Friday, September 30, 2016

Random pet peeves

Note that pet peeves are, by definition, some of the following: idiosyncratic, irrational, trivial.

You know I'm all about comic creators getting credit for their work. But one place I draw the line is when artists sign their names on comic pages on anything but the cover, title page or final page of the story. It's just so distracting when a random interior page, usually a splash, has the signature of the artist for no good reason. I know I should just ignore it, but I literally have to stop, put the book down and wait for a few minutes, or go do something else before I can continue.

I remember one particularly weird example from back in the 1990s, where it seemed that the artist had his signature on every page. I'm not sure why an editor would even allow that (this was a work-for-hire book), but I couldn't get more than a few pages into it.

On a related note, I might be the only person this bugs, but I wish Marvel would stop putting ads in the inside front and inside back covers of their tradepaperbacks. Every other publisher either leaves those pages blank, or puts some endpaper design there, or uses them for content (contents page, indicia, reviews, author bios). Marvel sticks a big ad on those pages, usually a house ad for other books, but sometimes even a paid ad. It's somewhat understandable when they have other books by the same creators, then it's sort of an overly gaudy "also by this author" page, but sometimes it seems random (do you really think Squirrel Girl readers want a book by Greg Land?). For some reason I don't mind when the last few interior pages are used for similar ads by other publishers, but it really stands out when it's the inside covers, especially the inside front cover.

Seriously, Marvel, it just looks cheap, and I really don't think it's helping you sell books. Leave them blank, maybe the printer will cut a few cents off the bill and you can call it even.

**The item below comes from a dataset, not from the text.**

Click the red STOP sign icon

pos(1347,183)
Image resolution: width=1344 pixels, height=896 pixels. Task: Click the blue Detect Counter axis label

Related to the recent DOCTOR FATE book I read, I really don't mind when comics have a distinct font used for dialogue or captions by a particular character. Sometimes it can lead to clever stuff or provide some clarity. They can go overboard when it's used for too many characters in the same story, then it's just a design mess. But if you're going to do it, you have to do it consistently. in that FATE book, they just switch to a different, more legible font for the lead character three stories in. I know it can't be that difficult, in this computerized age, to go back and change the handful of examples of the other font for the reprint.

With the number of channels I get on TV, why are programs still delayed by sports events going into overtime? And why can't my DVR anticipate that? I've had to set my recording of Colbert to run an hour long because it's sure to be bumped by some random amount of time by, I want to say, football(?) once a week. This is 2016, why must we still watch TV like animals?